Muitos iranianos também simpatizam com a situação da Ucrânia, que para alguns evoca as derrotas do Irã nas guerras do início do século 19, quando Qajars teve que ceder a parte oriental do Cáucaso Meridional à Rússia. Isso faz parte de um sentimento anti-imperialista historicamente profundamente enraizado no Irã.

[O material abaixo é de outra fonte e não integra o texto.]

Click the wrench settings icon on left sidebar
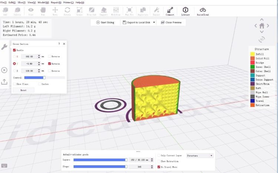This screenshot has height=173, width=278. click(x=4, y=47)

Portanto, é provável que o Irã se abstenha em grande parte de endossar as ambições separatistas da Rússia no leste da Ucrânia. Também evitará, sempre que possível, o apoio à Rússia em fóruns internacionais. Emblemático dessa política foi a reunião de 2 de março na Assembleia Geral das Nações Unidas, quando o Irã, em vez de se aliar à Rússia, se absteve da votação que condenou a invasão.
O fraco desempenho militar da Rússia e a capacidade do Ocidente de agir com unanimidade servem como um aviso para a República Islâmica de que um dia poderá ter que absorver ainda mais a pressão ocidental se a Europa, os EUA e outras democracias agirem em união.
Enquanto isso, como a China , o Irã espera se beneficiar da atração magnética da guerra na Ucrânia. Com tanta atenção governamental, militar e diplomática exigida pelo conflito, por enquanto servirá como uma distração das ambições do Irã em outros lugares.